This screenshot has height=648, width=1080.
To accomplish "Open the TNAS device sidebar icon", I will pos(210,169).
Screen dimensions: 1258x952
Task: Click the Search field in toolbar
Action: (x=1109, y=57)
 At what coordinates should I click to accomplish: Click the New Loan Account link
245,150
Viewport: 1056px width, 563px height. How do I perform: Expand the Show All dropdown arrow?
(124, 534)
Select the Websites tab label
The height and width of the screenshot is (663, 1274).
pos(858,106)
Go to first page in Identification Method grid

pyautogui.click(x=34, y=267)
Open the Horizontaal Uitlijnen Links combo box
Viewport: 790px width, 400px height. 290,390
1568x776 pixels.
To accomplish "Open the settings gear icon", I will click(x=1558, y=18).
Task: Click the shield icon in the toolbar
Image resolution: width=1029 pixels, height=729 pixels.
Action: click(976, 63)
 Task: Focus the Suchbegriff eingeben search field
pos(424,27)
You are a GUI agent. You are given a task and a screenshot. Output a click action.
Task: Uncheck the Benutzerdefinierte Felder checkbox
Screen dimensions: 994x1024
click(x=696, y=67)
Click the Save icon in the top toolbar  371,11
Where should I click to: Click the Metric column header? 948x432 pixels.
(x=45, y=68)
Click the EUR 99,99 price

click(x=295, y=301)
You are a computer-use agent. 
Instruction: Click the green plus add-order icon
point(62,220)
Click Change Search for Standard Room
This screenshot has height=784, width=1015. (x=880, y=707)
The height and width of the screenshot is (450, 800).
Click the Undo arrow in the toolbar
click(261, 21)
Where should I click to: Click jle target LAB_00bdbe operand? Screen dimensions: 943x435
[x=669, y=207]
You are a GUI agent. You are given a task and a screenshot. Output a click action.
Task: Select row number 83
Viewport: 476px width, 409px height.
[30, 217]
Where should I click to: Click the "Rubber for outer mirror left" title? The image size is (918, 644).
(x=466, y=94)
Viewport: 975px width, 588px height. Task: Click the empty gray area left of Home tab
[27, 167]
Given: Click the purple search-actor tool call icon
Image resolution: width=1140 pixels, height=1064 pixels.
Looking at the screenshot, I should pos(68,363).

### Instructions for the task
What is needed is an exact transcription of all the data.

### Expected answer
This screenshot has height=648, width=1080.
To accomplish "Open the TNAS device sidebar icon", I will pos(210,169).
Screen dimensions: 1258x952
Task: Click the Search field in toolbar
Action: (x=1109, y=57)
 At what coordinates should I click to accomplish: Click the New Loan Account link
245,150
Viewport: 1056px width, 563px height. How do I perform: Expand the Show All dropdown arrow?
(124, 534)
Select the Websites tab label
The height and width of the screenshot is (663, 1274).
pos(858,106)
Go to first page in Identification Method grid

pyautogui.click(x=34, y=267)
Open the Horizontaal Uitlijnen Links combo box
Viewport: 790px width, 400px height. 290,390
1568x776 pixels.
To accomplish "Open the settings gear icon", I will click(x=1558, y=18).
Task: Click the shield icon in the toolbar
Image resolution: width=1029 pixels, height=729 pixels.
Action: click(976, 63)
 Task: Focus the Suchbegriff eingeben search field
pos(424,27)
You are a GUI agent. You are given a task and a screenshot. Output a click action.
Task: Uncheck the Benutzerdefinierte Felder checkbox
Screen dimensions: 994x1024
click(x=696, y=67)
Click the Save icon in the top toolbar  371,11
Where should I click to: Click the Metric column header? 948x432 pixels.
(x=45, y=68)
Click the EUR 99,99 price

click(x=295, y=301)
You are a computer-use agent. 
Instruction: Click the green plus add-order icon
point(62,220)
Click Change Search for Standard Room
This screenshot has height=784, width=1015. (x=880, y=707)
The height and width of the screenshot is (450, 800).
Click the Undo arrow in the toolbar
click(261, 21)
Where should I click to: Click jle target LAB_00bdbe operand? Screen dimensions: 943x435
[x=669, y=207]
You are a GUI agent. You are given a task and a screenshot. Output a click action.
Task: Select row number 83
Viewport: 476px width, 409px height.
[30, 217]
Where should I click to: Click the "Rubber for outer mirror left" title? The image size is (918, 644).
(x=466, y=94)
Viewport: 975px width, 588px height. Task: Click the empty gray area left of Home tab
[27, 167]
Given: Click the purple search-actor tool call icon
Image resolution: width=1140 pixels, height=1064 pixels.
Looking at the screenshot, I should pos(68,363).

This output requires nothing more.